* **What needs to be done**
The lines to repeat are those below from the one containing "English (231, 1418)" down to the one containing "Warehouse Supervisor (56, 1738)", both included; reproduce them exactly and nothing else.

* **Given records**
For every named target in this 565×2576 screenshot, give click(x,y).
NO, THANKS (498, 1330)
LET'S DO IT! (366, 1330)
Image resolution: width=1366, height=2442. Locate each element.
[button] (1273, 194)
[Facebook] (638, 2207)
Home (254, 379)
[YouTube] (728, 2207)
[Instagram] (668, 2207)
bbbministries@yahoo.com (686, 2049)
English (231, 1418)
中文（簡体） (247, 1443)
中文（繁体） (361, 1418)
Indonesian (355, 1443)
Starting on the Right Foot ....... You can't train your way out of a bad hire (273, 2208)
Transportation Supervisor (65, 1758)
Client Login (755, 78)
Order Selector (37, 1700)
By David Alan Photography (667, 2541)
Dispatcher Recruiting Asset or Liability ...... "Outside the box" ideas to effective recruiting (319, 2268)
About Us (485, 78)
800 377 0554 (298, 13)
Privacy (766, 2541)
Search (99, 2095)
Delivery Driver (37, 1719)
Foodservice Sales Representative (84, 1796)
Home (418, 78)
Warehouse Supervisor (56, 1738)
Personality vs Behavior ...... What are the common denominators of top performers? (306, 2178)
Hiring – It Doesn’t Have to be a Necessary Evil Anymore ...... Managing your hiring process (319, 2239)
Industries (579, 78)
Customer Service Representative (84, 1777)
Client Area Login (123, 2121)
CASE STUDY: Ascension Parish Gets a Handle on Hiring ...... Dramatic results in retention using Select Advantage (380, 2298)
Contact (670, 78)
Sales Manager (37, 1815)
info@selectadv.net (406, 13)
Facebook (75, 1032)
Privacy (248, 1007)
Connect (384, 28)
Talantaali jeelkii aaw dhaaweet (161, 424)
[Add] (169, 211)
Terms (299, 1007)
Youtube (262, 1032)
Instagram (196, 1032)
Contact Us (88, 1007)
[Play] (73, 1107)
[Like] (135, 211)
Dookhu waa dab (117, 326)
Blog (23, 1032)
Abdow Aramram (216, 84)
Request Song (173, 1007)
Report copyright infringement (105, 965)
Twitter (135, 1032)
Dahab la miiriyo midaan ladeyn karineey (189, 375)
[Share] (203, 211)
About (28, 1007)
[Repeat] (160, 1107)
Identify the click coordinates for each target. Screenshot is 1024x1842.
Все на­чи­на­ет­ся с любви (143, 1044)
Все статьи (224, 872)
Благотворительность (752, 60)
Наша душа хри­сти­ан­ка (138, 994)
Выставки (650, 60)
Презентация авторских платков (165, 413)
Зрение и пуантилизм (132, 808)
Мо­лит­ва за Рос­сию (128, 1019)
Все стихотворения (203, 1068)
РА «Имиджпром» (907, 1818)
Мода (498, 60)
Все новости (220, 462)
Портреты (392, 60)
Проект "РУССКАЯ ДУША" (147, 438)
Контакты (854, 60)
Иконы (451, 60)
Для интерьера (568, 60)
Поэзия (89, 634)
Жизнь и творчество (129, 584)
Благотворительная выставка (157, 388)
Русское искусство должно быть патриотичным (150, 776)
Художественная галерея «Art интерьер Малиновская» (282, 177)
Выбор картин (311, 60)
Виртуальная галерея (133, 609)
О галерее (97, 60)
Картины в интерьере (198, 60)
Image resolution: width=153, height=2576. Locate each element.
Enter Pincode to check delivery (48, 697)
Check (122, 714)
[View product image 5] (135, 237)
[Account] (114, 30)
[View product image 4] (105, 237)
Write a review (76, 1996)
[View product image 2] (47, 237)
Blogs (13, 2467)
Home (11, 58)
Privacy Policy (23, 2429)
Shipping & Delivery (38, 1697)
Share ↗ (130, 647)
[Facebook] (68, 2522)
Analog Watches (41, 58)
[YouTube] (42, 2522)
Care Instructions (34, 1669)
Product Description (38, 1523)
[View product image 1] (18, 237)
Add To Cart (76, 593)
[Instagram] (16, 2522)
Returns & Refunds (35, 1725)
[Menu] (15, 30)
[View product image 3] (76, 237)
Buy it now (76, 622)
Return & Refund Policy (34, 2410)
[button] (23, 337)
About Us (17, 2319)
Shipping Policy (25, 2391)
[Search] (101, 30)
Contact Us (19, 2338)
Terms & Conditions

* **Answer to this problem**
English (231, 1418)
中文（簡体） (247, 1443)
中文（繁体） (361, 1418)
Indonesian (355, 1443)
Starting on the Right Foot ....... You can't train your way out of a bad hire (273, 2208)
Transportation Supervisor (65, 1758)
Client Login (755, 78)
Order Selector (37, 1700)
By David Alan Photography (667, 2541)
Dispatcher Recruiting Asset or Liability ...... "Outside the box" ideas to effective recruiting (319, 2268)
About Us (485, 78)
800 377 0554 (298, 13)
Privacy (766, 2541)
Search (99, 2095)
Delivery Driver (37, 1719)
Foodservice Sales Representative (84, 1796)
Home (418, 78)
Warehouse Supervisor (56, 1738)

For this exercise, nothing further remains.